In total, 603 subjects, 370 men and 233 women, had deceased during the follow-up time. Mortality was higher among subjects with COPD, 36.4%, compared with pre- not post-BD obstructive, 28.4%, but similar when comparing those with pre- not post-BD obstruction and nonobstructive, 26.4% (Table 1). A similar pattern was observed in the analyses stratified by sex (Table 2), while men had higher mortality than women among COPD and nonobstructive subjects (Table 3). Kaplan–Meier curves illustrate survival for the groups nonobstructive, pre- not post-BD obstructive, and COPD (Figure 2A) and also when COPD was divided into GOLD grades (Figure 2B).
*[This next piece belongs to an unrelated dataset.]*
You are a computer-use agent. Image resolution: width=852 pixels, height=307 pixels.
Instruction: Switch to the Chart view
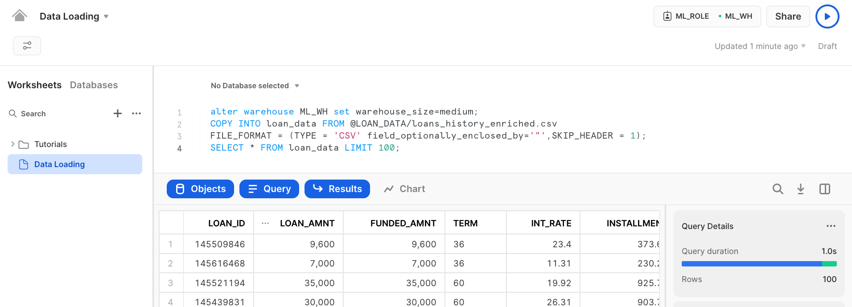[404, 189]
Figure 2 Survival among nonobstructive, pre-BD obstructive, and COPD (A) illustrated by Kaplan–Meier curves, (B) divided into GOLD 1, GOLD 2, and GOLD 3–4 illustrated by Kaplan–Meier curves.
Abbreviations: BD, bronchodilator; GOLD, Global Initiative for Chronic Obstructive Lung Disease.

Risk for death; COPD and pre-BD obstructive compared with nonobstructive

In unadjusted analyses, subjects with COPD but not pre- not post-BD obstructive had increased risk for death, HR 1.48 (95% CI 1.24–1.75) when compared with nonobstructive subjects, likewise in men and women and those >60 years of age, while among subjects ≤60 years of age at recruitment, those with pre- not post-BD obstruction had an increased risk for death (Table 4). When subjects with COPD were divided into GOLD grades, GOLD 2 and GOLD 3–4 had an increased risk for death with a similar pattern in men, women, and subjects >60 years of age, while among subjects ≤60 years only those with GOLD 3–4 had an increased risk for death (Table 4).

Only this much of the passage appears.